*Task statement*
Each entry is to be output precisely as it appears.

Supplied information Start Marker

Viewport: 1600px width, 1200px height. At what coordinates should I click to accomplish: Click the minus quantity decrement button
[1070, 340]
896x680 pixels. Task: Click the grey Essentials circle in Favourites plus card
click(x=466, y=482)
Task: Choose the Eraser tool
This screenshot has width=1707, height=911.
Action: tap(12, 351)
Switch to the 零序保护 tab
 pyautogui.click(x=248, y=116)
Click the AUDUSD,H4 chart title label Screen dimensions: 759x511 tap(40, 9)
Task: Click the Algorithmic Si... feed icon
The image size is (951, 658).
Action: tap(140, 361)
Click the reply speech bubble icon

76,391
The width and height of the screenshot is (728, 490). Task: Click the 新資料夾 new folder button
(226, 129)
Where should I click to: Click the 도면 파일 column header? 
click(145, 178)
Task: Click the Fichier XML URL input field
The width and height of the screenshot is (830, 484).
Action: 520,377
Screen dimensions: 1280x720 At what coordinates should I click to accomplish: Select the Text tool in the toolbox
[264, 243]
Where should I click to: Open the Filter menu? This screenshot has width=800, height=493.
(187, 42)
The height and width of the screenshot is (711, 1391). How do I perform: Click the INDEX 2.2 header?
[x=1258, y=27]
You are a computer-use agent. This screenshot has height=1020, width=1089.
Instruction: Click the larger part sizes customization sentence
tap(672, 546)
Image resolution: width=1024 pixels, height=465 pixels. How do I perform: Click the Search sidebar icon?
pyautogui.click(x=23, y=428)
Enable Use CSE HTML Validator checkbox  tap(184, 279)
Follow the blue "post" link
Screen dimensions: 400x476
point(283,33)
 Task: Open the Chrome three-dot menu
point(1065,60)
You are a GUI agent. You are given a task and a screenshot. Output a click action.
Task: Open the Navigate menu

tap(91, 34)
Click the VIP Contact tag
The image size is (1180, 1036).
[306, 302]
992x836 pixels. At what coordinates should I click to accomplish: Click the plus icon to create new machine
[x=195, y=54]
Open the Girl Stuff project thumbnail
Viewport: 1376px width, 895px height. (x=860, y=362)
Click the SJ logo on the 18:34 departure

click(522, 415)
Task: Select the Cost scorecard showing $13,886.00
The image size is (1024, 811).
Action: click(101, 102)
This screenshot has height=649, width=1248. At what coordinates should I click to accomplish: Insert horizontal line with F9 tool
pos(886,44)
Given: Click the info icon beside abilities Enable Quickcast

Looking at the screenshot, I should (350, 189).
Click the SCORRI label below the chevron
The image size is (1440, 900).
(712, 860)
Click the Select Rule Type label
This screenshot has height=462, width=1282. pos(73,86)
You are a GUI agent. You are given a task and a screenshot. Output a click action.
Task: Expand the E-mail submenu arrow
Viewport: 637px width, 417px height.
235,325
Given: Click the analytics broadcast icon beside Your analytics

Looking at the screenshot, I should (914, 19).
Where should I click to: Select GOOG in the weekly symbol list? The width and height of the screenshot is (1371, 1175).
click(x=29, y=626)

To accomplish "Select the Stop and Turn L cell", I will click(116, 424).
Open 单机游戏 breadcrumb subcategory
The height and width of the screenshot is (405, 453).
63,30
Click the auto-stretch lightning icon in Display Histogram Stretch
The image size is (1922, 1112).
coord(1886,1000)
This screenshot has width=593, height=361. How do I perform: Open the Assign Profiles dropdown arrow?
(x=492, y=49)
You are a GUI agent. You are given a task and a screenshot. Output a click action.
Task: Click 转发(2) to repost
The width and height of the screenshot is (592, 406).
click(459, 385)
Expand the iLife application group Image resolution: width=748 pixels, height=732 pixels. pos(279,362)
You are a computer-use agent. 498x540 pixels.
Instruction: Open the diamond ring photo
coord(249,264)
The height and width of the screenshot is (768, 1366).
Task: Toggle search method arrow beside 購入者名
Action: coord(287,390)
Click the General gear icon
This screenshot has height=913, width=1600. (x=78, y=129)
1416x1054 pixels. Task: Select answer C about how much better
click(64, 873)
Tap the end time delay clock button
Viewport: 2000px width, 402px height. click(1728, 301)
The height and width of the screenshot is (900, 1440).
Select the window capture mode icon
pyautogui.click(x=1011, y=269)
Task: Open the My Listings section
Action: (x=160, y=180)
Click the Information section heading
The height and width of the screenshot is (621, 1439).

Supplied information End Marker

*Solution to this task*
Viewport: 1600px width, 1200px height. At what coordinates should I click to accomplish: Click the minus quantity decrement button
[1070, 340]
896x680 pixels. Task: Click the grey Essentials circle in Favourites plus card
click(x=466, y=482)
Task: Choose the Eraser tool
This screenshot has width=1707, height=911.
Action: tap(12, 351)
Switch to the 零序保护 tab
 pyautogui.click(x=248, y=116)
Click the AUDUSD,H4 chart title label Screen dimensions: 759x511 tap(40, 9)
Task: Click the Algorithmic Si... feed icon
The image size is (951, 658).
Action: tap(140, 361)
Click the reply speech bubble icon

76,391
The width and height of the screenshot is (728, 490). Task: Click the 新資料夾 new folder button
(226, 129)
Where should I click to: Click the 도면 파일 column header? 
click(145, 178)
Task: Click the Fichier XML URL input field
The width and height of the screenshot is (830, 484).
Action: 520,377
Screen dimensions: 1280x720 At what coordinates should I click to accomplish: Select the Text tool in the toolbox
[264, 243]
Where should I click to: Open the Filter menu? This screenshot has width=800, height=493.
(187, 42)
The height and width of the screenshot is (711, 1391). How do I perform: Click the INDEX 2.2 header?
[x=1258, y=27]
You are a computer-use agent. This screenshot has height=1020, width=1089.
Instruction: Click the larger part sizes customization sentence
tap(672, 546)
Image resolution: width=1024 pixels, height=465 pixels. How do I perform: Click the Search sidebar icon?
pyautogui.click(x=23, y=428)
Enable Use CSE HTML Validator checkbox  tap(184, 279)
Follow the blue "post" link
Screen dimensions: 400x476
point(283,33)
 Task: Open the Chrome three-dot menu
point(1065,60)
You are a GUI agent. You are given a task and a screenshot. Output a click action.
Task: Open the Navigate menu

tap(91, 34)
Click the VIP Contact tag
The image size is (1180, 1036).
[306, 302]
992x836 pixels. At what coordinates should I click to accomplish: Click the plus icon to create new machine
[x=195, y=54]
Open the Girl Stuff project thumbnail
Viewport: 1376px width, 895px height. (x=860, y=362)
Click the SJ logo on the 18:34 departure

click(522, 415)
Task: Select the Cost scorecard showing $13,886.00
The image size is (1024, 811).
Action: click(101, 102)
This screenshot has height=649, width=1248. At what coordinates should I click to accomplish: Insert horizontal line with F9 tool
pos(886,44)
Given: Click the info icon beside abilities Enable Quickcast

Looking at the screenshot, I should (350, 189).
Click the SCORRI label below the chevron
The image size is (1440, 900).
(712, 860)
Click the Select Rule Type label
This screenshot has height=462, width=1282. pos(73,86)
You are a GUI agent. You are given a task and a screenshot. Output a click action.
Task: Expand the E-mail submenu arrow
Viewport: 637px width, 417px height.
235,325
Given: Click the analytics broadcast icon beside Your analytics

Looking at the screenshot, I should (914, 19).
Where should I click to: Select GOOG in the weekly symbol list? The width and height of the screenshot is (1371, 1175).
click(x=29, y=626)

To accomplish "Select the Stop and Turn L cell", I will click(116, 424).
Open 单机游戏 breadcrumb subcategory
The height and width of the screenshot is (405, 453).
63,30
Click the auto-stretch lightning icon in Display Histogram Stretch
The image size is (1922, 1112).
coord(1886,1000)
This screenshot has width=593, height=361. How do I perform: Open the Assign Profiles dropdown arrow?
(x=492, y=49)
You are a GUI agent. You are given a task and a screenshot. Output a click action.
Task: Click 转发(2) to repost
The width and height of the screenshot is (592, 406).
click(459, 385)
Expand the iLife application group Image resolution: width=748 pixels, height=732 pixels. pos(279,362)
You are a computer-use agent. 498x540 pixels.
Instruction: Open the diamond ring photo
coord(249,264)
The height and width of the screenshot is (768, 1366).
Task: Toggle search method arrow beside 購入者名
Action: coord(287,390)
Click the General gear icon
This screenshot has height=913, width=1600. (x=78, y=129)
1416x1054 pixels. Task: Select answer C about how much better
click(64, 873)
Tap the end time delay clock button
Viewport: 2000px width, 402px height. click(1728, 301)
The height and width of the screenshot is (900, 1440).
Select the window capture mode icon
pyautogui.click(x=1011, y=269)
Task: Open the My Listings section
Action: (x=160, y=180)
Click the Information section heading
The height and width of the screenshot is (621, 1439).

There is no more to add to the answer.